Women with lower BMI had an increased risk of OP. After covariate adjustment, this decreased by 12% for each unit increase in BMI, confirming the finding reported by Lloyd et al.44 and one meta-analysis45. A higher BMI with larger muscle mass or fat mass imposed a greater gravitational load on bone, leading to an increased BMD to accommodate this load. The increased body fat could act as an important estrogen source for the production of estrogen and other hormones that are involved in the osteoblast and osteoclast activity and facilitated the development of bone mass46. To reduce the risk of OP, women should be advised to avoid being underweight.

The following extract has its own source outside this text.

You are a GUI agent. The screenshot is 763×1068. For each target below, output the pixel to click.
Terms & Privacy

Those with a family history of OP have a genetic predisposition toward developing OP47. Although older women had a higher proportion of OP family history than older men (11.4% > 7.9%), we found an increased risk of OP among older men with a family history of OP but did not reach statistically significant among older women possibly due to the interaction between family history of OP and postmenopausal status. The low estrogen level after menopause significantly increases the risk of developing OP and OP-related fractures, which are more destructive to bones than a family history of OP. However, we cannot underestimate its associated risk. Hence, elderly women with family history of OP are encouraged to adhere to a healthy lifestyle and OP screening test on a routine basis.

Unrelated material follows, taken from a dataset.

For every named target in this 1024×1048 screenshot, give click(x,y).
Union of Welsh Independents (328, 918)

Participants with lower education level had a higher risk of OP in our study. Earlier research reported an association between higher education level with reduced risk of OP compared with those with lower education level48. Education level may provide “protection” against OP as higher education level is associated with better healthcare knowledge, which can promote more health-seeking lifestyles and behaviors against OP.

Strengths and limitations

Being a nationwide population-based dataset with a relatively large representative sample size, the major strength of the use of TWB was the enhancement of external validity of the current findings. However, it has several limitations. First, OP evaluation with QUS rather than dual-energy X-ray absorptiometry screening may underestimate the incidence of OP. Nevertheless, this is sufficient for the early detection and prevention in community screening. Second, the data of tea and coffee consumed were self-reported, which may not exclude a recall bias and response bias. Potential confounders that may be associated with OP, such as calcium or vitamin D intake, were not included in this study. Third, our data do not comprise past history of autoimmune disease, hypogonadism, previous fracture, and rheumatoid arthritis, which may confound our results. Although rheumatoid arthritis is an important risk factor for OP, it has a minor confounding effect due to its low incidence rate of 15.8 cases per 100,000 population49. Fourth, the current medication therapy and the details of tea drinking (e.g., the species of tea, the processing method, the components of tea product, and the amount of tea use for preparing the tea beverage) were not available in the Biobank data, which could have resulted in residual confounding. Finally, we did not assess the long-term effect of non-fermented tea consumption on OP or fragility fractures, and this issue should be further studied.

Conclusions and implications

The present study demonstrated that OP risk increased in men with a family history of OP and in women with advanced age, postmenopausal status, total daily tea consumption of over six cups, and lower BMI. Non-fermented tea had a protective effect against OP only in men aged 60 years or more. Habitual consumption of non-fermented tea had no protective effect against OP among women and younger men, but the lack of association was probably due to the short follow-up period of 3.64 years. Given that only a few studies have investigated the relationship between consumption of non-fermented tea and OP in the Chinese population, these data may serve as a basis of comparison for future Asian studies.